• [Okuma metni]:
────

7 Aralık 2011 Çarşamba


Sibel ERASLAN
7 Aralık 2011 Çarşamba

Çorum'dan Türkiye'ye bakmak

Çorum, kurucu medeniyetlerin kesiştiği bir şehir. Katmanlar halinde bir ucu Eti Medeniyetinden Selçuklu ve Osmanlı güzergahını sürdükten sonra, Cumhuriyet döneminin tüm siyasi istasyonlarını takip edebileceğiniz bir kent... Bir yanıyla son Osmanlı bir yanıyla ilk Cumhuriyet, birbirine küsmüş dünlerden, birbiriyle barışık bugünleri ve özgüveni yüksek yarınları kurmaya niyetlenen siyasi-kültürel birikim...

Belediye Başkanı Av. Muzaffer Külcü, modern kent hizmetlerini şehrine taşımış olmanın haklı gururunu yaşıyor, TBMM'deki başarılı performansını yerel yönetimdeki temposuna kanalize edebilmiş, genç ve idealist bir ekip eşlik ediyor Başkan'a. Kurucularından olduğu Dil ve Edebiyat Derneği'nin, Çorum Belediyesi Kadın Kültür ve Sanat Merkezi ile ortaklaşa düzenlediği gecede, “Osmanlı Sarayı'ndaki Kadın Sultanların Bilinmeyen Tarihini” konuştuk. Çorum şehir tiyatrosunu geç saate rağmen doldurmuş üniversitelilerle, akademisyen ve öğretmenlerle tanışıp konuşma şansımız oldu. Üniversitelerimizin Anadolu'ya yaygınlaşırken sağladığı sosyal hayata dair renklilik, hareket Çorum'da da ciddi bir hasılayı işaret ediyor, İstanbul'dan Çorum'a üniversite eğitimi için gelmiş öğrencilerden birisi annesini çok özlemiş, oysa ben İstanbulluları hiç gurbete düşmezlermiş sanırdım...

────

• [Gösterilen malzeme]:
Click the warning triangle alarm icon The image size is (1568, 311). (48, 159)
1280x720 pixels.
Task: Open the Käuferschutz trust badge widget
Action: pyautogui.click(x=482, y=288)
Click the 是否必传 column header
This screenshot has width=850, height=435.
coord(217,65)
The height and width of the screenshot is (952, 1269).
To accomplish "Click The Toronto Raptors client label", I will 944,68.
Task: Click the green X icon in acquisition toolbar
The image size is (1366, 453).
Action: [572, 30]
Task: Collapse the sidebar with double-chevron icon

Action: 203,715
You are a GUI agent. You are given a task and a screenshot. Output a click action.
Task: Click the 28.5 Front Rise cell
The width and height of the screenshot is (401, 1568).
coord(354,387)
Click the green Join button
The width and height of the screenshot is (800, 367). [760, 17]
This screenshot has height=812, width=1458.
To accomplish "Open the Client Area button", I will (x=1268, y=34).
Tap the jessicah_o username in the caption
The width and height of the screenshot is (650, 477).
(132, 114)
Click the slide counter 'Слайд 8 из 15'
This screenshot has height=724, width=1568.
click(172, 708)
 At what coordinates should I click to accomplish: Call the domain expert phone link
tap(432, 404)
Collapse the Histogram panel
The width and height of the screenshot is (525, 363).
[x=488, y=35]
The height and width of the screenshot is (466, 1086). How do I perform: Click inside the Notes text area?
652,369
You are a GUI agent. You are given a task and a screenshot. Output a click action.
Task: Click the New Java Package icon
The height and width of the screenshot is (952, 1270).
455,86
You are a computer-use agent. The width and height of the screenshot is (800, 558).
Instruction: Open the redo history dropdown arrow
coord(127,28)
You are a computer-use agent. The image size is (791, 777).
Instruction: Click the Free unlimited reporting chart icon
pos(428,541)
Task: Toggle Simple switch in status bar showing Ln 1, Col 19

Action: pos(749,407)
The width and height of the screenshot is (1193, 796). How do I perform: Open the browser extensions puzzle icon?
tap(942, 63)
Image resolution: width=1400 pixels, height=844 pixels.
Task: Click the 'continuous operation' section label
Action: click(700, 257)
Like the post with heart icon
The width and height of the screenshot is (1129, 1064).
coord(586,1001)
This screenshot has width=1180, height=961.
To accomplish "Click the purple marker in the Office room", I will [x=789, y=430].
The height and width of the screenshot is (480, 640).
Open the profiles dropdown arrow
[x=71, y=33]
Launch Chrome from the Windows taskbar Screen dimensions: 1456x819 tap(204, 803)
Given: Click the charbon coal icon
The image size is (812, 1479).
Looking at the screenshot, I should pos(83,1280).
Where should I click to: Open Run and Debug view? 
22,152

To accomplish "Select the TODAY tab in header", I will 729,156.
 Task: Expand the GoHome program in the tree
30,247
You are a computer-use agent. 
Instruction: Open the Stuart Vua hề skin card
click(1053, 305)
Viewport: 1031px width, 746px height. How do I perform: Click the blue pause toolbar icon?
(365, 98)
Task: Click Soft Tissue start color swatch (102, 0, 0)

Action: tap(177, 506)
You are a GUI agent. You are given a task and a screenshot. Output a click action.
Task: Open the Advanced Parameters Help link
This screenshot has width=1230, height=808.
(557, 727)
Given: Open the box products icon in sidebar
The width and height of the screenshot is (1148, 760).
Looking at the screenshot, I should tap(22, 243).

────

• [Görevin amacı]: Çorum hakkındaki yazıyı iki cümleyle özetleyin. Bu çalışma için kayıtlara ihtiyaç yoktur.

• [Görevin cevabı]: Çorum, Eti Medeniyetinden Selçuklu ve Osmanlı'ya, oradan da Cumhuriyet döneminin siyasi istasyonlarına uzanan katmanlarıyla kurucu medeniyetlerin kesiştiği bir şehir olarak anlatılıyor. Dil ve Edebiyat Derneği ile Çorum Belediyesi Kadın Kültür ve Sanat Merkezi'nin ortaklaşa düzenlediği gecede Osmanlı Sarayı'ndaki kadın sultanların bilinmeyen tarihi konuşulmuş, şehir tiyatrosunu dolduran üniversiteliler, akademisyenler ve öğretmenlerle tanışma fırsatı olmuş.